Task 1: From the passage on Acinetobacter baumannii, list every component it names as making up the biofilm matrix.
Task 2: Please explain, in one to three sentences, what the passage on Acinetobacter baumannii gives as the reason its spread in hospitals has been favored.

(Text passage Opens)

The gram-negative coccobacillus Acinetobacter baumannii has frequently been associated with infections occurring after the hospitalization of patients in intensive care units. Its dissemination in hospitals has been favored by its ability to form biofilms, a matrix composed of carbohydrates, proteins, nucleic acids, and other macromolecules, on surfaces and medical devices. Studies have shown that mechanisms related to reduced microbial susceptibility tend to promote cross-resistance among antibiotics, biocides, and disinfectants, contributing to longer hospital stays and increased resistance to available antimicrobials. In addition, few biocides are available on the market, and some already have intrinsic resistance documented and exacerbated by incorrect use and concentration. Even so, progress in the development of strategies for new compounds acting on devices and surfaces remains limited.

(Text passage Closes)
(Data extracts Opens)

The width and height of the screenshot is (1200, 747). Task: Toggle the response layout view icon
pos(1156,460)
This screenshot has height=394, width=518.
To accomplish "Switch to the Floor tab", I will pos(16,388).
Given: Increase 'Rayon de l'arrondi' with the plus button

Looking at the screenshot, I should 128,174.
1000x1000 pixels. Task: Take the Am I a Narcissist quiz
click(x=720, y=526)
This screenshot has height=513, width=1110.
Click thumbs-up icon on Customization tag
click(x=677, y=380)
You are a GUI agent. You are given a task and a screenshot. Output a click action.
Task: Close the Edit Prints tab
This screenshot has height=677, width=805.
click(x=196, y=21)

(Data extracts Closes)
(Data extracts Opens)

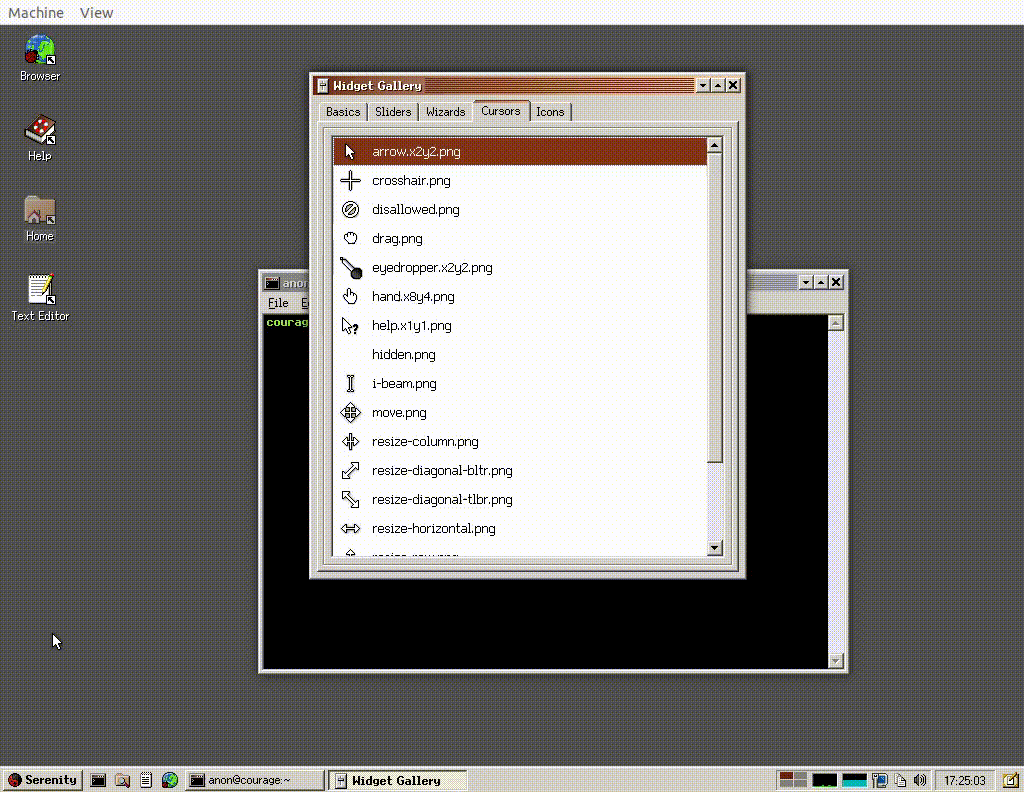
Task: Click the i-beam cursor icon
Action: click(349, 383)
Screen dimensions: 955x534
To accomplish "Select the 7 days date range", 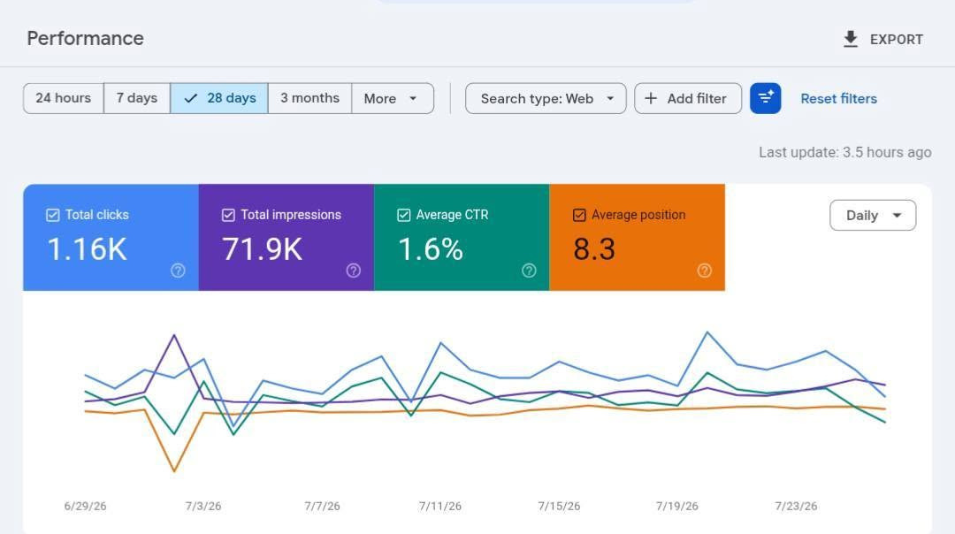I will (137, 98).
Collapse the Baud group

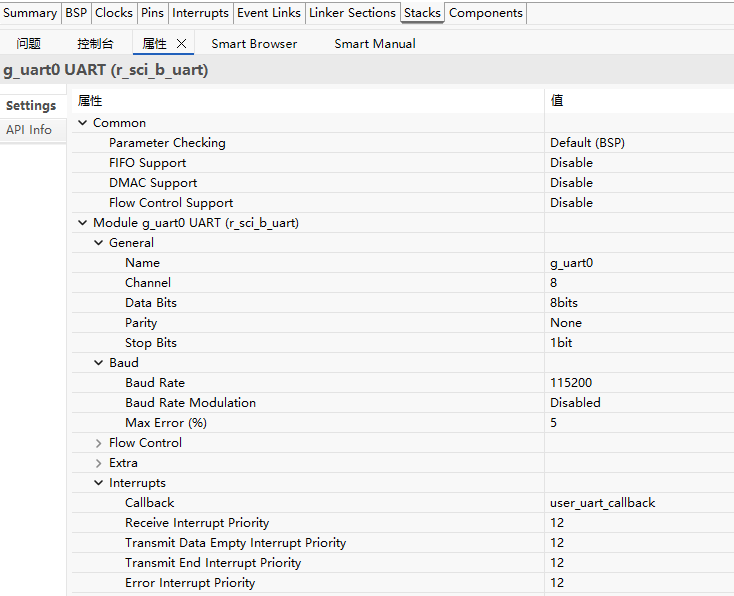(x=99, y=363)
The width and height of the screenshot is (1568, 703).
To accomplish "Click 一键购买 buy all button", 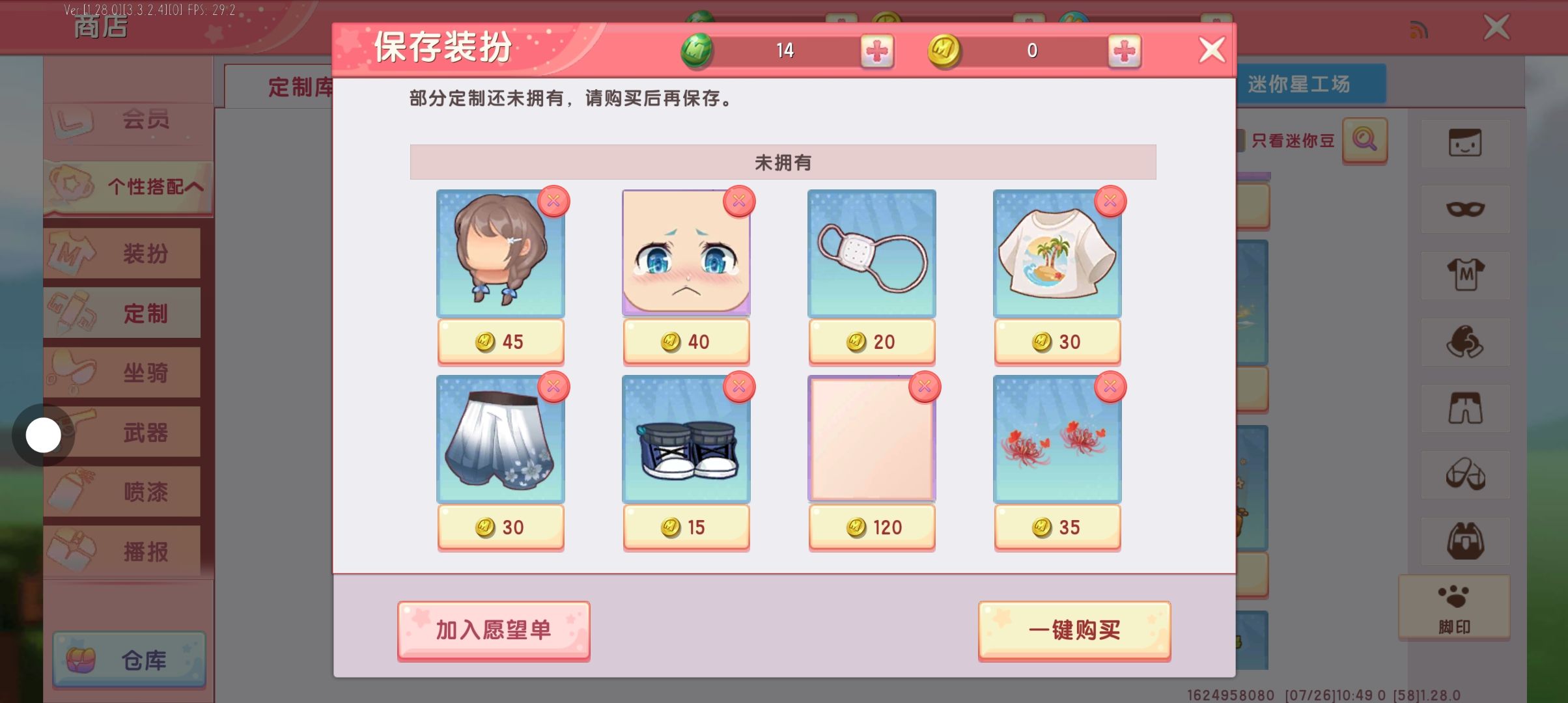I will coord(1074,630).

(Data extracts Closes)
(Data extracts Opens)

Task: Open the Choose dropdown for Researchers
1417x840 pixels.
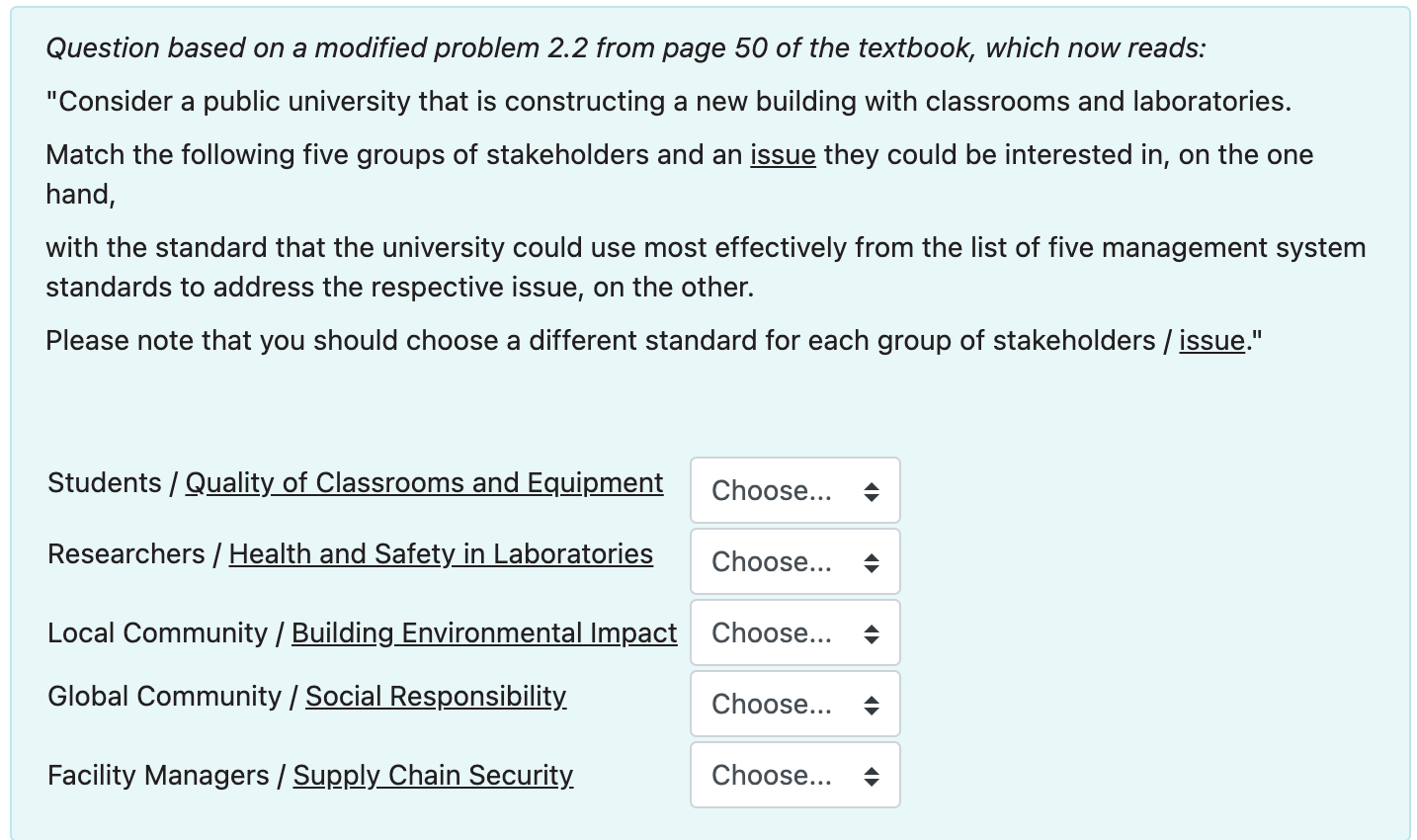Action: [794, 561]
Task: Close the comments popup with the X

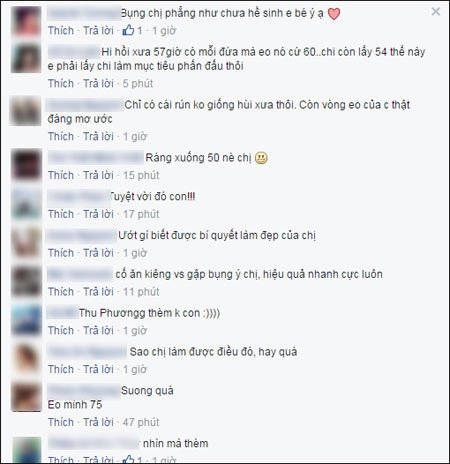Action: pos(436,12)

(Data extracts Closes)

Task solution 1:
- Carbohydrates
- Proteins
- Nucleic acids
- Other macromolecules

Task solution 2: Its spread in hospitals has been favored by its ability to form biofilms on surfaces and medical devices. A biofilm is a matrix made of carbohydrates, proteins, nucleic acids, and other macromolecules.